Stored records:
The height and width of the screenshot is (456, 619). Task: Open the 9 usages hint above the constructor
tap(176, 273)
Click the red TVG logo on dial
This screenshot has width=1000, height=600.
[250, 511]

» **WHAT THE EXERCISE ASKS**: Please give back all of the records exactly as written.

» **SOLUTION FOR THIS PROBLEM**:
The height and width of the screenshot is (456, 619). Task: Open the 9 usages hint above the constructor
tap(176, 273)
Click the red TVG logo on dial
This screenshot has width=1000, height=600.
[250, 511]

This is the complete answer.